### Exercise prompt
Copy the data from the line containing "Click the chevron" down to the line containing "I will pos(574,798).", changing "Remove Duplicates" to "Remove Blanks" and leaving everything else untouched. Return only those lines.
[begin Data excerpts]
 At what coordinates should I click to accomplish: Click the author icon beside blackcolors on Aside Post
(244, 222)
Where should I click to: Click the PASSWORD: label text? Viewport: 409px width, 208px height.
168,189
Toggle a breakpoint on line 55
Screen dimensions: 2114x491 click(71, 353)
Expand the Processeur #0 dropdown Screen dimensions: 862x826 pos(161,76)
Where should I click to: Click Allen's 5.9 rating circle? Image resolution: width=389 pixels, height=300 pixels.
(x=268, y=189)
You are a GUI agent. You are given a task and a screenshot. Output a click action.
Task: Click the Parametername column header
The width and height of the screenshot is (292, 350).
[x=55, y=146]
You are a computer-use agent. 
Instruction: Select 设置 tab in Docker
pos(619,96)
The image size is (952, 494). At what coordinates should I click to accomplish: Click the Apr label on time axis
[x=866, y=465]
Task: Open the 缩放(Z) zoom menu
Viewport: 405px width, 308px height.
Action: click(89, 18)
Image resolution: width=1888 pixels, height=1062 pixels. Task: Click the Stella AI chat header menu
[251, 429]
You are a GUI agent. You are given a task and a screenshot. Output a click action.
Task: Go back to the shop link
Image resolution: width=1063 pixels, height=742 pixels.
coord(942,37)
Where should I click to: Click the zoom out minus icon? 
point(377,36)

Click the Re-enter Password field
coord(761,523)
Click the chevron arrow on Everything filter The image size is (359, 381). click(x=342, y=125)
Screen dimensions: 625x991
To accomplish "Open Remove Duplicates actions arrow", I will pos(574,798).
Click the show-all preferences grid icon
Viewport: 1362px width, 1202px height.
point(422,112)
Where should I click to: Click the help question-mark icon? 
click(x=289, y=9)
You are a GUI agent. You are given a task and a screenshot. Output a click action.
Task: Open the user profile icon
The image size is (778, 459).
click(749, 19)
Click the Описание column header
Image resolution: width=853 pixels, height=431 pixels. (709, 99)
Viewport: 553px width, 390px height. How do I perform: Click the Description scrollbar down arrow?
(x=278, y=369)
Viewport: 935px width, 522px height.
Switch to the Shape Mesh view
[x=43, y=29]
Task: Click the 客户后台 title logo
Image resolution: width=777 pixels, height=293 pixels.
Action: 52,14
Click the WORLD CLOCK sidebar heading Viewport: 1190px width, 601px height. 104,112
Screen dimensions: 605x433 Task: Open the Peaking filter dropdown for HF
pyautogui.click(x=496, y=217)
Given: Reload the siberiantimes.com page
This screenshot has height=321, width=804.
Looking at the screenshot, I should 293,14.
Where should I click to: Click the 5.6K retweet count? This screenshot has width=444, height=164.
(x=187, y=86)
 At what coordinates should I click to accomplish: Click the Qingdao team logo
[end Data excerpts]
### Correct answer
Click the chevron arrow on Everything filter The image size is (359, 381). click(x=342, y=125)
Screen dimensions: 625x991
To accomplish "Open Remove Blanks actions arrow", I will pos(574,798).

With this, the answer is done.